PSB: the best of all possible worlds
Written By: Philip Howard
Published: 24th June, 2004
Content Copyright © 2004 Bloor. All Rights Reserved.
Traditionally, there have been two ways to implement replication, using either a log-based or a trigger-based approach. However, you could have been forgiven for thinking that any arguments between the two methods were settled a long time ago. After all, all the leading database vendors implement a log-based approach though it is true that IBM uses triggers to replicate data to non-IBM environments. However, the fact that it replicates from log files when dealing with its own databases gives the clear impression that IBM thinks that a trigger-based approach is definitely second best.
However, the issue is by no means as clear cut as you might think. I was talking to PSB recently, and it disagrees with the database vendors. First though: who is PSB? Actually it is a Dutch company, which specialises in data replication and synchronisation with a product called High Volume Replicator (HVR). Although the company is relatively small and has no offices outside the Netherlands the product is resold by Ericsson within the telecommunications market and by Lufthansa to the airline market, which says something about the quality of the product; and the company has installations throughout Europe, in the United States and elsewhere.
HVR started life as a specialist facility for Ingres databases but since then it has expanded to support Oracle and SQL Server environments. It does not currently support either DB2 or Sybase but as this is user-driven it really depends on demand.

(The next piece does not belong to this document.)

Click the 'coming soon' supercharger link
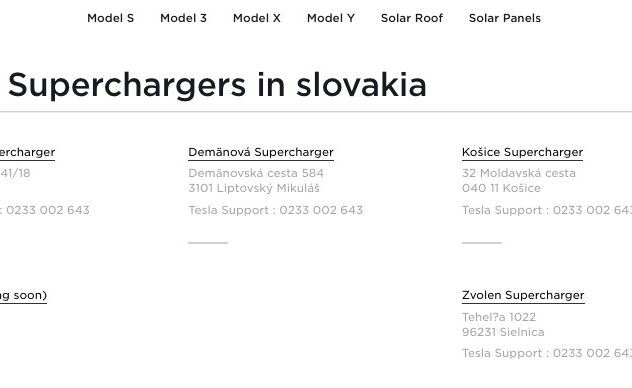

As far as logs and triggers are concerned, the traditional argument in favour of a log-based approach is that it performs much better than when using triggers. The reason for this is that when you are doing replication (or synchronisation, which is really just low latency replication) you need to know about the timing of the process, because it is those times that allow you to handle collisions (that is, when different updates include contrary information). If you are capturing data as it is written to the database log then the log itself obviously provides that timing information. However, if you are using triggers then, conventionally at least, you have to write a timestamp against each piece of replicated data, and it is this that slows down a trigger-based approach.
However, as PSB points out, collisions are actually pretty rare so it is reasonable to turn off time stamping and simply treat any collisions that do occur as exceptions. Further, many application tables include their own time stamps, in which case HVR allows you the opportunity to use these. Or, as a third alternative, you can use time stamping as normal.
What I haven't discussed is why you might want to use triggers as opposed to logs. Well, the big reason is that you build business rules into database triggers so, for example, you could define a rule that replicated to different targets automatically, depending upon the value of the data; or you could make decisions about replicating or not replicating, and so on. In other words, triggers offer a much more flexible approach.
So that is the choice: performance versus flexibility. What you would really like is the choice to do either and, in fact, that is exactly what PSB intends to do in the future, by offering a log-based option, so it will be offering the best of all possible worlds.